Assigned task ▸ Please write out the data that follows, word for word.

[Dataset entries]
☆ ☆ ☆
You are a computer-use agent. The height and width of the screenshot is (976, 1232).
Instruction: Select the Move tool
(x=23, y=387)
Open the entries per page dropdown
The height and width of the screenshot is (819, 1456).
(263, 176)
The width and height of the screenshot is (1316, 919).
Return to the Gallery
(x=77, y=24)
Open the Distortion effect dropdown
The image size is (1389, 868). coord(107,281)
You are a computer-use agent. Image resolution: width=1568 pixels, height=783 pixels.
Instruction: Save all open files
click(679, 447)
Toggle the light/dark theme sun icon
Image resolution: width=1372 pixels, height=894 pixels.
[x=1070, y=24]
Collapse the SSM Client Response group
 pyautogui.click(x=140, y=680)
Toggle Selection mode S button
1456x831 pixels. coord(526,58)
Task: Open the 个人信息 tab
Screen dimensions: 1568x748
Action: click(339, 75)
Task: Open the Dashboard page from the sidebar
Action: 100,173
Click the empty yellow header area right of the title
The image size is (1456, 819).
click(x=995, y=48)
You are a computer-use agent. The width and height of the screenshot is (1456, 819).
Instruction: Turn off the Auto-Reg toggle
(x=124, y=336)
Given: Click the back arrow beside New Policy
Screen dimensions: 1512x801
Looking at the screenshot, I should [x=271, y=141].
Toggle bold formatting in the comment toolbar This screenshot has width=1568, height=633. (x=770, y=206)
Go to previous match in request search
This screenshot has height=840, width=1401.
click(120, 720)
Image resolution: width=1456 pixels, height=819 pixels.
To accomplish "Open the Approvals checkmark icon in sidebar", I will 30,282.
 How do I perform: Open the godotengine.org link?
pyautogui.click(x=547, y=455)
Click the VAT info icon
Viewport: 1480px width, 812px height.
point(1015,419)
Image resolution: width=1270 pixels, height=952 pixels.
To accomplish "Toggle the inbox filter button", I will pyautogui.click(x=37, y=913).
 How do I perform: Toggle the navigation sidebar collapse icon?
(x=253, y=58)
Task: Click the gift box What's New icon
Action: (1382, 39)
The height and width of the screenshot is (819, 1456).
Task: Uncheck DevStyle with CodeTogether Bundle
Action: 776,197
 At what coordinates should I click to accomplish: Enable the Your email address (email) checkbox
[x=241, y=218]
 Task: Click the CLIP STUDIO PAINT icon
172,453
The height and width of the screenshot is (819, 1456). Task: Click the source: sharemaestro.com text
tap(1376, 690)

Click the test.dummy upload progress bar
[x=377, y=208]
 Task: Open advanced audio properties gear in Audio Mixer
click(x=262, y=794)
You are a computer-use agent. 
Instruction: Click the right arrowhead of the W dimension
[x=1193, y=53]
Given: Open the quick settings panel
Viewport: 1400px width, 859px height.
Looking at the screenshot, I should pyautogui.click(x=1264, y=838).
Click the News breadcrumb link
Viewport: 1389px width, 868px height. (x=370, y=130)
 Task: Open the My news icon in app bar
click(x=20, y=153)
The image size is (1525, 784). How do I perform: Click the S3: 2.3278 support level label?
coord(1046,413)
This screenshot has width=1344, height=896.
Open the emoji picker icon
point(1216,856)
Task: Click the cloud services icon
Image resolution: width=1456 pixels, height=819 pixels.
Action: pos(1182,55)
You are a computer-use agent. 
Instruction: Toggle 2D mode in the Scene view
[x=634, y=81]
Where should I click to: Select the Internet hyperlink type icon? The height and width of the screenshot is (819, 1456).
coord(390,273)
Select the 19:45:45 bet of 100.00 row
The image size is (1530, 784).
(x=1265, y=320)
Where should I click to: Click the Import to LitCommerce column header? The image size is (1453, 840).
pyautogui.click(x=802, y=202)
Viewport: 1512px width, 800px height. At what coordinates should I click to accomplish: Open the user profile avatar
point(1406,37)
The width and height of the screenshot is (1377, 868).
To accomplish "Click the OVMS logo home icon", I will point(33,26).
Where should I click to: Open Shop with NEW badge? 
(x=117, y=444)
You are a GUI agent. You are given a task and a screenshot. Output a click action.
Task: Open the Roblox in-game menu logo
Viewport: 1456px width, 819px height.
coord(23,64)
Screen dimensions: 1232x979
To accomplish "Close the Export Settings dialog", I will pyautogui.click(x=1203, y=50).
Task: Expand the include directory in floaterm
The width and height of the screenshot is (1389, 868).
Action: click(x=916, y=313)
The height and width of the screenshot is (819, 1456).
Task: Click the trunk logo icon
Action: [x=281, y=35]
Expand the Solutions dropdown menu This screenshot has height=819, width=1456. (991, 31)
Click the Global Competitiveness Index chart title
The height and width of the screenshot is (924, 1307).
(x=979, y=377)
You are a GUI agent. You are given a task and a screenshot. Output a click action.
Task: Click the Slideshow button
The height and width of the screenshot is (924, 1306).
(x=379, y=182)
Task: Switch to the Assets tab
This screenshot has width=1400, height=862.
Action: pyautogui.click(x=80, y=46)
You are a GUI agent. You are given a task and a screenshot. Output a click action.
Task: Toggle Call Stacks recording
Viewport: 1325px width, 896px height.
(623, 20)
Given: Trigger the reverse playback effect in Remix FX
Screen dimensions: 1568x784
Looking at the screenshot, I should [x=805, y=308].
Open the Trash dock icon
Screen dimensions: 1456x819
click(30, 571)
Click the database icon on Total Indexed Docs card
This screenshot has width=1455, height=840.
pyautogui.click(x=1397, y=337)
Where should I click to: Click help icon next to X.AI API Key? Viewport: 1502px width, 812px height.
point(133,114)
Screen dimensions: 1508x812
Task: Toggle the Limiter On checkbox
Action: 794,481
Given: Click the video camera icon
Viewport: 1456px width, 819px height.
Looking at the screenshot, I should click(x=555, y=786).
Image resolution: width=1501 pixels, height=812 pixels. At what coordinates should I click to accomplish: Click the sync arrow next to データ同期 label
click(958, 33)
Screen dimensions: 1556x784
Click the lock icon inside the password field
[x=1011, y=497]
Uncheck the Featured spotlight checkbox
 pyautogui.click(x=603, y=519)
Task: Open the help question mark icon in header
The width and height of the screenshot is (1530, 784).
☆ ☆ ☆
Output of the exercise ▸
You are a computer-use agent. The height and width of the screenshot is (976, 1232).
Instruction: Select the Move tool
(x=23, y=387)
Open the entries per page dropdown
The height and width of the screenshot is (819, 1456).
(263, 176)
The width and height of the screenshot is (1316, 919).
Return to the Gallery
(x=77, y=24)
Open the Distortion effect dropdown
The image size is (1389, 868). coord(107,281)
You are a computer-use agent. Image resolution: width=1568 pixels, height=783 pixels.
Instruction: Save all open files
click(679, 447)
Toggle the light/dark theme sun icon
Image resolution: width=1372 pixels, height=894 pixels.
[x=1070, y=24]
Collapse the SSM Client Response group
 pyautogui.click(x=140, y=680)
Toggle Selection mode S button
1456x831 pixels. coord(526,58)
Task: Open the 个人信息 tab
Screen dimensions: 1568x748
Action: click(339, 75)
Task: Open the Dashboard page from the sidebar
Action: 100,173
Click the empty yellow header area right of the title
The image size is (1456, 819).
click(x=995, y=48)
You are a computer-use agent. The width and height of the screenshot is (1456, 819).
Instruction: Turn off the Auto-Reg toggle
(x=124, y=336)
Given: Click the back arrow beside New Policy
Screen dimensions: 1512x801
Looking at the screenshot, I should [x=271, y=141].
Toggle bold formatting in the comment toolbar This screenshot has width=1568, height=633. (x=770, y=206)
Go to previous match in request search
This screenshot has height=840, width=1401.
click(120, 720)
Image resolution: width=1456 pixels, height=819 pixels.
To accomplish "Open the Approvals checkmark icon in sidebar", I will 30,282.
 How do I perform: Open the godotengine.org link?
pyautogui.click(x=547, y=455)
Click the VAT info icon
Viewport: 1480px width, 812px height.
point(1015,419)
Image resolution: width=1270 pixels, height=952 pixels.
To accomplish "Toggle the inbox filter button", I will pyautogui.click(x=37, y=913).
 How do I perform: Toggle the navigation sidebar collapse icon?
(x=253, y=58)
Task: Click the gift box What's New icon
Action: (1382, 39)
The height and width of the screenshot is (819, 1456).
Task: Uncheck DevStyle with CodeTogether Bundle
Action: 776,197
 At what coordinates should I click to accomplish: Enable the Your email address (email) checkbox
[x=241, y=218]
 Task: Click the CLIP STUDIO PAINT icon
172,453
The height and width of the screenshot is (819, 1456). Task: Click the source: sharemaestro.com text
tap(1376, 690)

Click the test.dummy upload progress bar
[x=377, y=208]
 Task: Open advanced audio properties gear in Audio Mixer
click(x=262, y=794)
You are a computer-use agent. 
Instruction: Click the right arrowhead of the W dimension
[x=1193, y=53]
Given: Open the quick settings panel
Viewport: 1400px width, 859px height.
Looking at the screenshot, I should pyautogui.click(x=1264, y=838).
Click the News breadcrumb link
Viewport: 1389px width, 868px height. (x=370, y=130)
 Task: Open the My news icon in app bar
click(x=20, y=153)
The image size is (1525, 784). How do I perform: Click the S3: 2.3278 support level label?
coord(1046,413)
This screenshot has width=1344, height=896.
Open the emoji picker icon
point(1216,856)
Task: Click the cloud services icon
Image resolution: width=1456 pixels, height=819 pixels.
Action: pos(1182,55)
You are a computer-use agent. 
Instruction: Toggle 2D mode in the Scene view
[x=634, y=81]
Where should I click to: Select the Internet hyperlink type icon? The height and width of the screenshot is (819, 1456).
coord(390,273)
Select the 19:45:45 bet of 100.00 row
The image size is (1530, 784).
(x=1265, y=320)
Where should I click to: Click the Import to LitCommerce column header? The image size is (1453, 840).
pyautogui.click(x=802, y=202)
Viewport: 1512px width, 800px height. At what coordinates should I click to accomplish: Open the user profile avatar
point(1406,37)
The width and height of the screenshot is (1377, 868).
To accomplish "Click the OVMS logo home icon", I will point(33,26).
Where should I click to: Open Shop with NEW badge? 
(x=117, y=444)
You are a GUI agent. You are given a task and a screenshot. Output a click action.
Task: Open the Roblox in-game menu logo
Viewport: 1456px width, 819px height.
coord(23,64)
Screen dimensions: 1232x979
To accomplish "Close the Export Settings dialog", I will pyautogui.click(x=1203, y=50).
Task: Expand the include directory in floaterm
The width and height of the screenshot is (1389, 868).
Action: click(x=916, y=313)
The height and width of the screenshot is (819, 1456).
Task: Click the trunk logo icon
Action: [x=281, y=35]
Expand the Solutions dropdown menu This screenshot has height=819, width=1456. (991, 31)
Click the Global Competitiveness Index chart title
The height and width of the screenshot is (924, 1307).
(x=979, y=377)
You are a GUI agent. You are given a task and a screenshot. Output a click action.
Task: Click the Slideshow button
The height and width of the screenshot is (924, 1306).
(x=379, y=182)
Task: Switch to the Assets tab
This screenshot has width=1400, height=862.
Action: pyautogui.click(x=80, y=46)
You are a GUI agent. You are given a task and a screenshot. Output a click action.
Task: Toggle Call Stacks recording
Viewport: 1325px width, 896px height.
(623, 20)
Given: Trigger the reverse playback effect in Remix FX
Screen dimensions: 1568x784
Looking at the screenshot, I should [x=805, y=308].
Open the Trash dock icon
Screen dimensions: 1456x819
click(30, 571)
Click the database icon on Total Indexed Docs card
This screenshot has width=1455, height=840.
pyautogui.click(x=1397, y=337)
Where should I click to: Click help icon next to X.AI API Key? Viewport: 1502px width, 812px height.
point(133,114)
Screen dimensions: 1508x812
Task: Toggle the Limiter On checkbox
Action: 794,481
Given: Click the video camera icon
Viewport: 1456px width, 819px height.
Looking at the screenshot, I should click(x=555, y=786).
Image resolution: width=1501 pixels, height=812 pixels. At what coordinates should I click to accomplish: Click the sync arrow next to データ同期 label
click(958, 33)
Screen dimensions: 1556x784
Click the lock icon inside the password field
[x=1011, y=497]
Uncheck the Featured spotlight checkbox
 pyautogui.click(x=603, y=519)
Task: Open the help question mark icon in header
The width and height of the screenshot is (1530, 784).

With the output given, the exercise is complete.